[<prev] [next>] [<thread-prev] [thread-next>] [day] [month] [year] [list]
Message-ID: <c0f134f1-caf8-0baa-5f0e-87f2c530c631@linux.alibaba.com>
Date: Wed, 4 Dec 2019 16:50:49 -0800
From: Yang Shi <yang.shi@...ux.alibaba.com>
To: Hugh Dickins <hughd@...gle.com>
Cc: kirill.shutemov@...ux.intel.com, aarcange@...hat.com,
akpm@...ux-foundation.org, linux-mm@...ck.org,
linux-kernel@...r.kernel.org
Subject: Re: [v2 PATCH] mm: shmem: allow split THP when truncating THP
partially
On 12/4/19 4:15 PM, Hugh Dickins wrote:
> On Wed, 4 Dec 2019, Yang Shi wrote:
>
>> Currently when truncating shmem file, if the range is partial of THP
>> (start or end is in the middle of THP), the pages actually will just get
>> cleared rather than being freed unless the range cover the whole THP.

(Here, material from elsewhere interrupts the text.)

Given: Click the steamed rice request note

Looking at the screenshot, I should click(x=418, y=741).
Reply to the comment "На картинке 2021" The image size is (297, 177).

>> Even though all the subpages are truncated (randomly or sequentially),
>> the THP may still be kept in page cache. This might be fine for some
>> usecases which prefer preserving THP.
>>
>> But, when doing balloon inflation in QEMU, QEMU actually does hole punch
>> or MADV_DONTNEED in base page size granulairty if hugetlbfs is not used.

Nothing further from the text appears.